Pontas e pontes

Pessoas que atravessam pontes escuras,
passando por santos
com luzinhas tênues.

Nuvens que singram por céus cinzentos
passando por igrejas
com torres crepusculares.

Alguém, encostado na amurada de blocos de pedra
olhando para a água noturna,
apoia as mãos sobre pedras antigas.

(Franz Kafka)

Praga é uma cidade de pontas. E pontes. Não que estas sejam muitas – não são. Apenas o que comumente se vê em outras cidades de porte semelhante cortadas por um rio. Pontas sim, estas pipocam por todos os cantos. Vistas de dia, colorem a cidade de vermelho e preto. Vermelho dos telhados, preto das coberturas dominadas pelo tempo. Vistas sob o sol, formam contornos que dividem a paisagem em céu e terra, dando a exata dimensão do humano e do divino. Vistas à noite, reluzem nas águas calmas do Moldova, iluminam a escuridão, brilham tal qual joias de uma coroa.
Quando se mira ao longe – e ao largo – a paisagem de Praga, é isto o que se vê: pontas. Umas mais agulhadas que outras, algumas carregando cruzes sinais da fé, outras um tanto disformes, mas harmoniosas quando misturadas às demais, formando um belo conjunto. Pontas, pontas, pontas... Elas dominam porque sabem possuir poder. O poder dos céus quando partes de um templo, o poder dos homens quando partes de um castelo ou edificação do gênero.
Numa cidade com uma parte íngreme, as pontas se impõem. Numa cidade com uma parte plana, as pontas se destacam. Em um caso e outro, elas estão lá, imponentes. É impossível não notá-las (ou não ter-se-á ido a Praga). Porque se unitariamente elas nada dizem ou nada significam naquele lugar, juntas são indispensáveis. Se unitariamente podem até passar despercebidas, juntas atraem a visão. É como uma galáxia repleta de estrelas. São indissociáveis.

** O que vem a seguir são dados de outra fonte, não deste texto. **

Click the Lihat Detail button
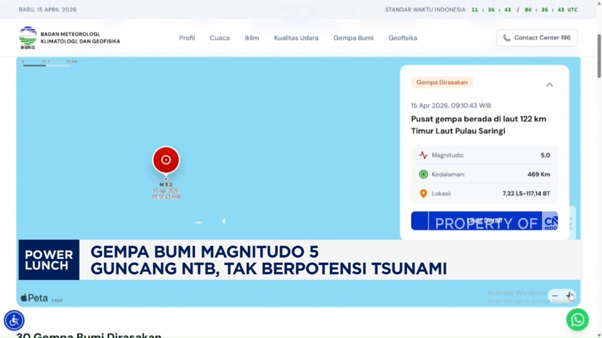The height and width of the screenshot is (338, 602). [485, 220]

E em meio a tantas pontas, uma ponte se destaca. Uma entre todas, ela. Pela beleza, pela história, pela arquitetura, pela arte. Com seus 16 arcos de pedra, a ponte Carlos liga a cidade velha à cidade baixa há séculos. Repleta de imagens (são 30), vê passar dia e noite moradores e invasores (conquistadores ontem, turistas hoje) num vai-vem frenético, cada qual com um objetivo a alcançar, seja contemplar a paisagem ao redor, seja mudar de vida.
Passam as pessoas assistidas por santos e santas, “testemunhas, transformadas em pedra, de uma religiosidade católica ainda viva em Praga”, nas palavras de Harald Salfellner em “Franz Kafka & Praga” (p. 101). As imagens estão ali desde 1657, quando a ponte recebeu o primeiro crucifixo de ferro fundido. São tantos santos e santas que a própria razão desconhece. Miram para o alto, indicando o caminho da alma; miram para adiante, indicando o caminho do corpo. Choram a dor da paixão, a paixão do amor maior, o da doação em sacrifício.
Uma cidade de pontas, com sua ponte santa (ou cheia de santos). Naturalmente, Praga não se resume a isto – pontas e pontes; mas é também isto, gloriosamente isto. Dificilmente haverá outro lugar em que as ponta dos telhados se destacarão desse modo. Certamente há muitos outros onde as pontes têm grande valor. Juntas, porém, pontes e pontas, só em Praga. Apenas e tão somente a capital da República Tcheca. Antigas, crepusculares, tênues as pontas e as pontes. Caminhos para o outro lado, de uma cidade ou da vida.
Nada mais seria preciso em Praga para fazê-la valer a pena, nada mais seria necessário para torná-la única e, por isto, especial. Mas Praga é Praga e tem muito mais. Pontas, pontes e muito mais.